Pada periode Idulfitri 2021, kondisinya diperkirakan tidak akan jauh berbeda dari 2020. Bahkan ada kemungkinan akan lebih memburuk jika melihat sejumlah indikator.
Wakil Ketua Umum Association of The Indonesian Tours And Travel Agencies (Asita) Budijanto mengatakan terdapat kemungkinan situasi akan lebih buruk tahun ini bagi perusahaan biro perjalanan wisata jika melihat perbedaan daya beli masyarakat antara Idulfitri 2020 dan 2021.
"Hal yang membedakan adalah tahun lalu buying power untuk kebutuhan pariwisata masih ada, sedangkan tahun ini tidak sekuat tahun lalu karena telah satu tahun dilanda pandemi Covid-19," ujar Budijanto, Senin (10/5/2021).
Pada masa normal, jelasnya, pembelian tiket melalui biro perjalanan pariwisata bisa meningkat hingga 2 kali lipat.
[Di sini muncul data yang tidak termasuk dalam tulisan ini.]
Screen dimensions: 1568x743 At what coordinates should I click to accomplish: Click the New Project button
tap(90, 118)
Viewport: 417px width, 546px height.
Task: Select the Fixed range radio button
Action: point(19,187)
Tetapi, tahun ini pembelian tiket di biro perjanan wisata daring dipastikan tidak akan mengalami pergerakan signifikan.
Rata-rata, sambung Budijanto, pada momentum high season seperti lebaran Idulfitri terjadi lonjakan kenaikan omzet dengan kisaran 50 - 100 persen atau 1,5 sampai 2 kali lipat dibandingkan dengan masa normal bagi pelaku usaha di sektor biro perjalanan wisata secara keseluruhan.
Baca Juga
Adapun, kebijakan larangan mudik yang diberlakukan pemerintah disebutnya membuat masyarakat enggan untuk melakukan perjalanan. Kendati kemungkinan destinasi wisata akan dibuka pada akhir pekan nanti, hal itu dinilai tidak memberikan dampak signifikan bagi biro perjalanan pariwisata.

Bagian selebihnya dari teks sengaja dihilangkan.